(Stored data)
____

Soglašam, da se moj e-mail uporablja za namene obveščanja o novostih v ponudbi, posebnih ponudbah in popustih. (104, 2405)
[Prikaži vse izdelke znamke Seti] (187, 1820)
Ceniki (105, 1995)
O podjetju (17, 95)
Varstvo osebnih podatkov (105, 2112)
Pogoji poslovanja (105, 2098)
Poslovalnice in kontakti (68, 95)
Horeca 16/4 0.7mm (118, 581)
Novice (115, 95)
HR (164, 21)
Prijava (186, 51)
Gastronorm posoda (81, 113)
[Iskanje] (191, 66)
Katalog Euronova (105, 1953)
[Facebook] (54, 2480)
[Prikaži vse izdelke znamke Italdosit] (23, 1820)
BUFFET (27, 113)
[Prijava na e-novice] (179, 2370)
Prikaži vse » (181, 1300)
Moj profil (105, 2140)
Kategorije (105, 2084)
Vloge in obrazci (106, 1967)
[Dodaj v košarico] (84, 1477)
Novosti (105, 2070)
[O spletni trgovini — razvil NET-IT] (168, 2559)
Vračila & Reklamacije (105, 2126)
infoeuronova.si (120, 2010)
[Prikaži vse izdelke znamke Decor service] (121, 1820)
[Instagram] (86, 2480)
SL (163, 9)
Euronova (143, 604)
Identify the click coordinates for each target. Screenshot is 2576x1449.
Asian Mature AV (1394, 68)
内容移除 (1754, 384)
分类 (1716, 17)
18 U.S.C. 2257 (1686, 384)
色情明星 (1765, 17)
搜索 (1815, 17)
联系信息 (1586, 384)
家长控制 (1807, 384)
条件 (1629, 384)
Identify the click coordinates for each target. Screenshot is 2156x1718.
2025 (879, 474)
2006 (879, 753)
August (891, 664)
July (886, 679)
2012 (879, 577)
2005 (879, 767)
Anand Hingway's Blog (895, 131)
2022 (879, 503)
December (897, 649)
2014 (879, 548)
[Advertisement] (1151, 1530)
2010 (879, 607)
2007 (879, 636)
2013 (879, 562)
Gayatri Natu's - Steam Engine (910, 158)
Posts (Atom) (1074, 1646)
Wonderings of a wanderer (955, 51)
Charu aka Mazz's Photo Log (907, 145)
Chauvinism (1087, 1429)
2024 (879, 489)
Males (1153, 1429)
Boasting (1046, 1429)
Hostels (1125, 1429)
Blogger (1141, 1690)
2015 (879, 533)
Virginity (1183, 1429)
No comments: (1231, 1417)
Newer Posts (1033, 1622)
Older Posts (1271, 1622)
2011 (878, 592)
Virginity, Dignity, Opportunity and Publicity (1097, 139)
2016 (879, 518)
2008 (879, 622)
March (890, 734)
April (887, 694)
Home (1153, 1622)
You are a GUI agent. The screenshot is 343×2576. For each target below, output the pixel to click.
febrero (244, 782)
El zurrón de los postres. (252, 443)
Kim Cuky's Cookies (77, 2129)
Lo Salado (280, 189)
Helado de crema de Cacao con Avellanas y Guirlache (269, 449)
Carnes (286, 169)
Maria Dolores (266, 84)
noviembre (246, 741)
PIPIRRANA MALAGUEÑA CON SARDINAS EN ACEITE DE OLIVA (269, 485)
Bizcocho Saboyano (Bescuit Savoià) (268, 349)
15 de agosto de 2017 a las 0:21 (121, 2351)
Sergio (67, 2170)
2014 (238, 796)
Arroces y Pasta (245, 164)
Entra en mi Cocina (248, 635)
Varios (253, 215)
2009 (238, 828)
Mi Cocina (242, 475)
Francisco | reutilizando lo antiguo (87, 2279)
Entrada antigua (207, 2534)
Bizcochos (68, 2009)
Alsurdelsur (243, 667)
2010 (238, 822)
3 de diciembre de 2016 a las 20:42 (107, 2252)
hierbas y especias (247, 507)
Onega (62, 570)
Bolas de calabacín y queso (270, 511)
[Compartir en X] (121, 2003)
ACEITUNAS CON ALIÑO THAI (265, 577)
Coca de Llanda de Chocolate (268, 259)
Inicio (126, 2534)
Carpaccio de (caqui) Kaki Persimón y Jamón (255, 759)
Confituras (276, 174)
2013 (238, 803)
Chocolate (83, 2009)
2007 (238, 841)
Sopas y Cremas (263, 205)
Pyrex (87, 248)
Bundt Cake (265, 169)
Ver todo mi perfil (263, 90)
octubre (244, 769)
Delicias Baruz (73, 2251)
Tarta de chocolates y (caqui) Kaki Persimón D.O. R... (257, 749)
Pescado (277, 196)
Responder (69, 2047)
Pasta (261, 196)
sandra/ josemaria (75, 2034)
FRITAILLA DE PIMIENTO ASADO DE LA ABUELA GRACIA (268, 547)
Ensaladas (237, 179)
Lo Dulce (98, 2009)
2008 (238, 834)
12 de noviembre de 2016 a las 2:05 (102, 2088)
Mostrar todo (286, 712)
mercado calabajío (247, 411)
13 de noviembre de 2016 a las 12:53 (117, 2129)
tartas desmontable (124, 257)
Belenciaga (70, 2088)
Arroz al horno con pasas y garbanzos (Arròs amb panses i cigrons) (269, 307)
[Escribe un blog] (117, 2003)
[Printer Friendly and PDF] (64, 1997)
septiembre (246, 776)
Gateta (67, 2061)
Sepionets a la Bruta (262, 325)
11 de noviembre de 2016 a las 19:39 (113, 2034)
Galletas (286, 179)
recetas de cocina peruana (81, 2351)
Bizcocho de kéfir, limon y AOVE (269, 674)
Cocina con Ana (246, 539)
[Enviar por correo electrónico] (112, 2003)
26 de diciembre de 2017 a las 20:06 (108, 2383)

____

From the records above, give again exactly the lines running from the line with "Sergio (67, 2170)" to the line with "Alsurdelsur (243, 667)", inclusive.

[Exercise result]
Sergio (67, 2170)
2014 (238, 796)
Arroces y Pasta (245, 164)
Entra en mi Cocina (248, 635)
Varios (253, 215)
2009 (238, 828)
Mi Cocina (242, 475)
Francisco | reutilizando lo antiguo (87, 2279)
Entrada antigua (207, 2534)
Bizcochos (68, 2009)
Alsurdelsur (243, 667)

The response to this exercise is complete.